- [Your instructions] Write out the lines from the top of the material through the line with "Given: Click the ESG 리포팅 pencil icon", exactly and with nothing added.
============
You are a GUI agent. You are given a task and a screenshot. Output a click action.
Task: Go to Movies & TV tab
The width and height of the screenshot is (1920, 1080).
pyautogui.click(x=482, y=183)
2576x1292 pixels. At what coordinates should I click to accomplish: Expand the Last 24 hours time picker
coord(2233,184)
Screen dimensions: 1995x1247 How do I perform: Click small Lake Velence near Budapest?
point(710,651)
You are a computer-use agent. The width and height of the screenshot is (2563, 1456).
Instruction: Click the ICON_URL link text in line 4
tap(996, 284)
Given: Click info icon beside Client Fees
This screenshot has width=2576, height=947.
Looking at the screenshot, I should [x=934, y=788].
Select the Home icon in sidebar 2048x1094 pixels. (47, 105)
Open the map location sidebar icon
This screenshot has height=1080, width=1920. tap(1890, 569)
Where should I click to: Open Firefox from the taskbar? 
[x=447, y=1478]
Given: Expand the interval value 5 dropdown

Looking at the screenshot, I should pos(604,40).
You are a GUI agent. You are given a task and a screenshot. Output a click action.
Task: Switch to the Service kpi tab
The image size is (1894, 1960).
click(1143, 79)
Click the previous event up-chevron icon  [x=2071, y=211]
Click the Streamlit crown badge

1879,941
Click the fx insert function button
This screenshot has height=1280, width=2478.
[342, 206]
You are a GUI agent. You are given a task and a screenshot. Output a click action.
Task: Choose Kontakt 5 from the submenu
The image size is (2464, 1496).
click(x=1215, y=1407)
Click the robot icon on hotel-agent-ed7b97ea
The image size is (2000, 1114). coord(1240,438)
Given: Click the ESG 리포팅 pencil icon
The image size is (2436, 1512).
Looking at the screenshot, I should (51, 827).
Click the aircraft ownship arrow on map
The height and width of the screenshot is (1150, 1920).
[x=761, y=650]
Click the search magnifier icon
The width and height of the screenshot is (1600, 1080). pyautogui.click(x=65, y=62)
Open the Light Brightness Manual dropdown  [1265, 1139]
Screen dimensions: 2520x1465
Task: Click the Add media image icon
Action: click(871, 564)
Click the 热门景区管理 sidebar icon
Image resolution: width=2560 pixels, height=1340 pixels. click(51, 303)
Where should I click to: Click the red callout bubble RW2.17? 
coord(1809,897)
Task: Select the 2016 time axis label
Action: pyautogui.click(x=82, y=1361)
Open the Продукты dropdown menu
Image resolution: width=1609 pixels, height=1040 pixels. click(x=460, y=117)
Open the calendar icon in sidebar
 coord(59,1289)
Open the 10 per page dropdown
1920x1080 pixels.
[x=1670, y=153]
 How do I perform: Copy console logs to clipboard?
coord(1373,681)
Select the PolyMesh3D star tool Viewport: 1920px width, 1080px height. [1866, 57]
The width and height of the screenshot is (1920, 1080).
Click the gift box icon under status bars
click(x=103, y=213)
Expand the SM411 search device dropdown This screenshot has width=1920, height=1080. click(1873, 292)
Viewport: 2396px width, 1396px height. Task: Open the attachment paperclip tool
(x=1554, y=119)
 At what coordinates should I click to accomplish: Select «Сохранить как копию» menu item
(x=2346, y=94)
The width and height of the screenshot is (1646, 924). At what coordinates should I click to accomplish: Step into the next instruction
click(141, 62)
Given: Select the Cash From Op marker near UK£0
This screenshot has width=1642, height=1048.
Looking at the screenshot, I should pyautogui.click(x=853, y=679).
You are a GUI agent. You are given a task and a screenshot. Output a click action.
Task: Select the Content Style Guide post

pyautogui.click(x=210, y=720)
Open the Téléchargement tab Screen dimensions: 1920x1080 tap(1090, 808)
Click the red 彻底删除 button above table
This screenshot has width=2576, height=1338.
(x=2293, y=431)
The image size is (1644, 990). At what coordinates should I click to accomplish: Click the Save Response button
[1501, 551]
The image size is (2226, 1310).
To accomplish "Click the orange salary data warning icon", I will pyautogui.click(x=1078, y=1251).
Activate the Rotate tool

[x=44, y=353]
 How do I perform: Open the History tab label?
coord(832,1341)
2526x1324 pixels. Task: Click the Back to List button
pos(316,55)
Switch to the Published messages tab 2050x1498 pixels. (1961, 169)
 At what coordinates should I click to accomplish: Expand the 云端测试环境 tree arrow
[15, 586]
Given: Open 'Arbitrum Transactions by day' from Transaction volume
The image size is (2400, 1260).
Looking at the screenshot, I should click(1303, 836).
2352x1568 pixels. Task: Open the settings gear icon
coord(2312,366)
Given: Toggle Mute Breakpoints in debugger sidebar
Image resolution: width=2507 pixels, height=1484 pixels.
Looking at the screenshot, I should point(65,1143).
============
- [Written reply]
You are a GUI agent. You are given a task and a screenshot. Output a click action.
Task: Go to Movies & TV tab
The width and height of the screenshot is (1920, 1080).
pyautogui.click(x=482, y=183)
2576x1292 pixels. At what coordinates should I click to accomplish: Expand the Last 24 hours time picker
coord(2233,184)
Screen dimensions: 1995x1247 How do I perform: Click small Lake Velence near Budapest?
point(710,651)
You are a computer-use agent. The width and height of the screenshot is (2563, 1456).
Instruction: Click the ICON_URL link text in line 4
tap(996, 284)
Given: Click info icon beside Client Fees
This screenshot has width=2576, height=947.
Looking at the screenshot, I should [x=934, y=788].
Select the Home icon in sidebar 2048x1094 pixels. (47, 105)
Open the map location sidebar icon
This screenshot has height=1080, width=1920. tap(1890, 569)
Where should I click to: Open Firefox from the taskbar? 
[x=447, y=1478]
Given: Expand the interval value 5 dropdown

Looking at the screenshot, I should pos(604,40).
You are a GUI agent. You are given a task and a screenshot. Output a click action.
Task: Switch to the Service kpi tab
The image size is (1894, 1960).
click(1143, 79)
Click the previous event up-chevron icon  [x=2071, y=211]
Click the Streamlit crown badge

1879,941
Click the fx insert function button
This screenshot has height=1280, width=2478.
[342, 206]
You are a GUI agent. You are given a task and a screenshot. Output a click action.
Task: Choose Kontakt 5 from the submenu
The image size is (2464, 1496).
click(x=1215, y=1407)
Click the robot icon on hotel-agent-ed7b97ea
The image size is (2000, 1114). coord(1240,438)
Given: Click the ESG 리포팅 pencil icon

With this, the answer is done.